◆ TASK ITEM
Below are records; give the number of their lines that hold the word "agent", and write nothing more.

◆ GIVEN RECORDS

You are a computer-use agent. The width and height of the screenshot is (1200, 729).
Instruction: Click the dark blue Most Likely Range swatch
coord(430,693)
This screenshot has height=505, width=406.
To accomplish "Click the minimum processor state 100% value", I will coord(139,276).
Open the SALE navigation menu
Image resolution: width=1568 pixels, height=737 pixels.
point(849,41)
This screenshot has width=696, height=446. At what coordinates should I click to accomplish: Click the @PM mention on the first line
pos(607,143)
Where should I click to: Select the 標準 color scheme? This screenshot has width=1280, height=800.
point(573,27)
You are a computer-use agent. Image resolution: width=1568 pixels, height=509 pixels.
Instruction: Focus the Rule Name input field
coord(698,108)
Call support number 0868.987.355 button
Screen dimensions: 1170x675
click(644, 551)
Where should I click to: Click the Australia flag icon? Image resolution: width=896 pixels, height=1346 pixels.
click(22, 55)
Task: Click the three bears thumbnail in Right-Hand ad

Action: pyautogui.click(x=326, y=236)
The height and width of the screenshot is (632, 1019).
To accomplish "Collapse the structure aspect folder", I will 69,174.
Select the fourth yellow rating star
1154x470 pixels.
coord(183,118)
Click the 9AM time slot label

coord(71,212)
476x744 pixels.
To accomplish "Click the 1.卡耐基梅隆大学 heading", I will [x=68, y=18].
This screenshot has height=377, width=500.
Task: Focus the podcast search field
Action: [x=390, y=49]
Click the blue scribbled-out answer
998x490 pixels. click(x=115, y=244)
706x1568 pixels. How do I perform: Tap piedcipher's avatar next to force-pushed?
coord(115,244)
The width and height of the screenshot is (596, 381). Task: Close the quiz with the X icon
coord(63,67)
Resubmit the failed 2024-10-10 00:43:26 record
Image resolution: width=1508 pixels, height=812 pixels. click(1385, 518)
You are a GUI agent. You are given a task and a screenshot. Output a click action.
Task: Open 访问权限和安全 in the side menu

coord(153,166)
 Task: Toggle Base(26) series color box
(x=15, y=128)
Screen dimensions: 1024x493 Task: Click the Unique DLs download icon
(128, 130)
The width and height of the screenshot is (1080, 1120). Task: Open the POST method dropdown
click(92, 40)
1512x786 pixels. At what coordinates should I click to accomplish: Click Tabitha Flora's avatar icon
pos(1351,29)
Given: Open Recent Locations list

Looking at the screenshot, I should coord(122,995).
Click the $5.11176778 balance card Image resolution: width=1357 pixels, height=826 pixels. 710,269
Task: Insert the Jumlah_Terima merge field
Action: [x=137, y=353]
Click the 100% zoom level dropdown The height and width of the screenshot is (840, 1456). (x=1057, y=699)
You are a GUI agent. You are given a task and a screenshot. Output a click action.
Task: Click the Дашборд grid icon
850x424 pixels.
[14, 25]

◆ TASK RESPONSE
4